1. The problem statement, all variables and given/known data
Assume that f is twice differentiable on the entire real line. Show that
f(-1) + f(1) - 2f(0) = f"(c) for some c in [-1,1]

2. Relevant equations
I'm thinking the mean value theorem will be helpful here -- the MVT states that, given a function f differentiable on [a,b], there is some point c in (a,b) s.t.
( f(b) - f(a) ) / (b-a) = f'(c).

3. The attempt at a solution
By applying to MVT to ( f(-1) - f(0) ) and ( f(1) - f(0) ) and then adding the results, I've managed to show that f(-1) + f(1) - 2f(0) = f'(d) - f'(e) for some d,e in (-1, 1). But then I am stuck.

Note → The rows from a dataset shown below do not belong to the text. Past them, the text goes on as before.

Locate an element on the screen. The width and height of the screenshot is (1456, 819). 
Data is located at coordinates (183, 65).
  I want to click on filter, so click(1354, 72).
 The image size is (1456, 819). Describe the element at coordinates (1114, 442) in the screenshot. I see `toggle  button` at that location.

How to prove that f'(d) - f'(e) = f"(c) for some c in [-1,1]? Or am I just completely on the wrong track?

2. Dec 14, 2007

### morphism

I would use Taylor's theorem: f(x) = f(0) + f'(0)x + remainder.

3. Dec 14, 2007

### michaelxavier

you would use taylor's for the whole thing, or just for f'(d) - f'(e) = f"(c)?

thanks for replying, by the way.

4. Dec 14, 2007

### morphism

For the whole thing - don't bother with the MVT. If you choose the right form for the remainder, it's pretty much done!